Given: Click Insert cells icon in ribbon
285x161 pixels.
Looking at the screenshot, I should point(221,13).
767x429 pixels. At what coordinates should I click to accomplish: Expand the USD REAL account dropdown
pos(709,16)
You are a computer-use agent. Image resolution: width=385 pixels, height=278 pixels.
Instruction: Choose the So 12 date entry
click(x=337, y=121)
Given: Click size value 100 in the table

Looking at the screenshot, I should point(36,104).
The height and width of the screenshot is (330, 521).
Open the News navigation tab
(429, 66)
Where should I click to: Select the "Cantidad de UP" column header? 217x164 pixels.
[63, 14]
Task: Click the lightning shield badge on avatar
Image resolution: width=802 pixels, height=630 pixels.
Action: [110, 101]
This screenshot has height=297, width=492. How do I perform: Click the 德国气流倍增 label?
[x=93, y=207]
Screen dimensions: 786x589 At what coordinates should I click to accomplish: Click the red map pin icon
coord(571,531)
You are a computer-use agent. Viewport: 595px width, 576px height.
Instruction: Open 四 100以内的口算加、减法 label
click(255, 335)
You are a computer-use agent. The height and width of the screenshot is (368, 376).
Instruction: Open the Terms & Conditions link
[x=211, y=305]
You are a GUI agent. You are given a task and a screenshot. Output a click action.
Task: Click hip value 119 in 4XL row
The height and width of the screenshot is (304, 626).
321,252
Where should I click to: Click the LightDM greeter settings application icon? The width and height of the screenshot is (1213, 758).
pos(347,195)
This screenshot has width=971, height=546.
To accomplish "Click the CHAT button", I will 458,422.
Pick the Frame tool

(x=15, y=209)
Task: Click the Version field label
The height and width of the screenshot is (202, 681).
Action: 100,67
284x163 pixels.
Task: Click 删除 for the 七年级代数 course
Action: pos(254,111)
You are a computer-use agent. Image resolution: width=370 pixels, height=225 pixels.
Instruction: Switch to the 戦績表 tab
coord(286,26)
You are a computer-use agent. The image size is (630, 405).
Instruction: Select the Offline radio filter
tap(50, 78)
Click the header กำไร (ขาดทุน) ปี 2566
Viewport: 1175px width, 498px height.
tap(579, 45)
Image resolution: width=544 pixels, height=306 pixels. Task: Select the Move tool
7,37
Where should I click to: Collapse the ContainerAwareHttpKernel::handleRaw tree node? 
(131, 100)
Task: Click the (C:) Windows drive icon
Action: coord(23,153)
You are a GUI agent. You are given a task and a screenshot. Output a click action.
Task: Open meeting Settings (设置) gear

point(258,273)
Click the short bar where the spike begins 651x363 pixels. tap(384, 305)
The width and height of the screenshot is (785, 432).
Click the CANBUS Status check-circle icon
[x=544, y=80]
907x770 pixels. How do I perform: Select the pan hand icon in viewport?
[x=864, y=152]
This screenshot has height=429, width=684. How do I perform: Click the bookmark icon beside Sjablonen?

++++

_Work request_. Could you transcribe every record above exactly as it appears?

_Exercise solution_.
Given: Click Insert cells icon in ribbon
285x161 pixels.
Looking at the screenshot, I should point(221,13).
767x429 pixels. At what coordinates should I click to accomplish: Expand the USD REAL account dropdown
pos(709,16)
You are a computer-use agent. Image resolution: width=385 pixels, height=278 pixels.
Instruction: Choose the So 12 date entry
click(x=337, y=121)
Given: Click size value 100 in the table

Looking at the screenshot, I should point(36,104).
The height and width of the screenshot is (330, 521).
Open the News navigation tab
(429, 66)
Where should I click to: Select the "Cantidad de UP" column header? 217x164 pixels.
[63, 14]
Task: Click the lightning shield badge on avatar
Image resolution: width=802 pixels, height=630 pixels.
Action: [110, 101]
This screenshot has height=297, width=492. How do I perform: Click the 德国气流倍增 label?
[x=93, y=207]
Screen dimensions: 786x589 At what coordinates should I click to accomplish: Click the red map pin icon
coord(571,531)
You are a computer-use agent. Viewport: 595px width, 576px height.
Instruction: Open 四 100以内的口算加、减法 label
click(255, 335)
You are a computer-use agent. The height and width of the screenshot is (368, 376).
Instruction: Open the Terms & Conditions link
[x=211, y=305]
You are a GUI agent. You are given a task and a screenshot. Output a click action.
Task: Click hip value 119 in 4XL row
The height and width of the screenshot is (304, 626).
321,252
Where should I click to: Click the LightDM greeter settings application icon? The width and height of the screenshot is (1213, 758).
pos(347,195)
This screenshot has width=971, height=546.
To accomplish "Click the CHAT button", I will 458,422.
Pick the Frame tool

(x=15, y=209)
Task: Click the Version field label
The height and width of the screenshot is (202, 681).
Action: 100,67
284x163 pixels.
Task: Click 删除 for the 七年级代数 course
Action: pos(254,111)
You are a computer-use agent. Image resolution: width=370 pixels, height=225 pixels.
Instruction: Switch to the 戦績表 tab
coord(286,26)
You are a computer-use agent. The image size is (630, 405).
Instruction: Select the Offline radio filter
tap(50, 78)
Click the header กำไร (ขาดทุน) ปี 2566
Viewport: 1175px width, 498px height.
tap(579, 45)
Image resolution: width=544 pixels, height=306 pixels. Task: Select the Move tool
7,37
Where should I click to: Collapse the ContainerAwareHttpKernel::handleRaw tree node? 
(131, 100)
Task: Click the (C:) Windows drive icon
Action: coord(23,153)
You are a GUI agent. You are given a task and a screenshot. Output a click action.
Task: Open meeting Settings (设置) gear

point(258,273)
Click the short bar where the spike begins 651x363 pixels. tap(384, 305)
The width and height of the screenshot is (785, 432).
Click the CANBUS Status check-circle icon
[x=544, y=80]
907x770 pixels. How do I perform: Select the pan hand icon in viewport?
[x=864, y=152]
This screenshot has height=429, width=684. How do I perform: Click the bookmark icon beside Sjablonen?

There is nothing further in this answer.